The relationship “problems” on display are totally superficial too. Things like using a coaster, hanging curtains, social circles defined by working or investing, jealousy when Danny encounters an ex in an irrationally contrived situation. If she’s passed out drunk and you don’t know her current address, of course you have to bring her home to your apartment while your live-in girlfriend is out of town. What else could you possibly do in that situation? It all boils down to you’re either in an antagonistic relationship or a passive-aggressive one. Guess which couple is which?

Exclusive Interview: Michael Ealy and Joy Bryant talk about cosplaying as Ike and Tina Turner.
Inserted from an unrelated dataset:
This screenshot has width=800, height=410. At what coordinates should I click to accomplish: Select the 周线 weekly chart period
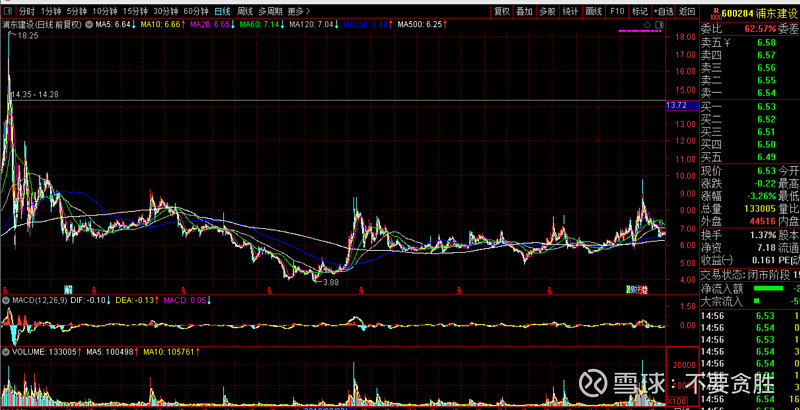245,10

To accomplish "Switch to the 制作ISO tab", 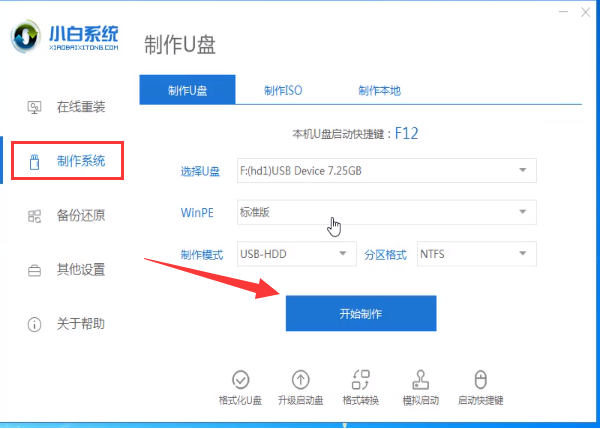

About Last Night also left me with an ugly feeling with some of its offensive humor. I’m not especially sensitive to material, but the movie seemed to go out of its way to make antisemitic and homophobic jokes. Then it really goes the extra mile to work in a joke about a suspected transgender character who only appears in one scene to be the butt of this joke. This type of comedy can work in the hands of filmmakers who know it’s inappropriate, but About Last Night is taking the characters’ side. When you orchestrate the script just to include a joke about a group of people still suffering forms of persecution, you just show me where you’re coming from, man. These jokes may have all been in the original. I’m not saying it was okay then either.

I suppose About Last Night is accurate about how our culture interacts now. Sarcasm is embraced, sincerity is ridiculed, playful deception is encouraged. In the case of About Last Night, sarcasm isn’t funny either. Even if the jokes killed, I would feel uneasy about endorsing modes of communication where you actually avoid getting to know somebody and just compete to see who’s the most indifferent or disgusted. It’s all true, I experience it when I go out and I do my best to avoid it. I hope that being sincere will make me stand out, at least to the other sincere people floating adrift out there in a sea of sarcasm. Maybe I’m reviewing real life more than a movie, but I actually hold movies to higher standards. An artist can either observe a phenomenon or ridicule it, but About Last Night just substitutes it for jokes. I mean, Hart was talking a lot in this movie and I can’t really remember anything he said, except that he lied about being Jewish and thought Ealy’s character was acting gay.

Framing the story with the seasons is surely a device of the original, but it’s just lame. Spoiler alert. Winter is when bad stuff happens. Danny’s job involves working for a company that wants to cut off the local business for falling behind on payments. The solution to this is a stupid business plan, because money fixes everything. There is a “surprise” reveal that I was sure had to be making fun of the character keeping the secret, because it was so obvious what was going on. No, it’s played as a legitimate surprise. Only one of the characters was onto it. Maybe it really was a surprise in the play or the ’86 movie.

I honestly wouldn’t have watched About Last Night on my own. It looked like the usual “Men are like this, women are like that” stereotypes I find so distasteful. I only gave it a chance because so many people said such nice things about it, and it turned out to be even worse than I imagined. I know it’s supposed to be about the pros and cons of relationships, but even the pros are repulsive in this movie.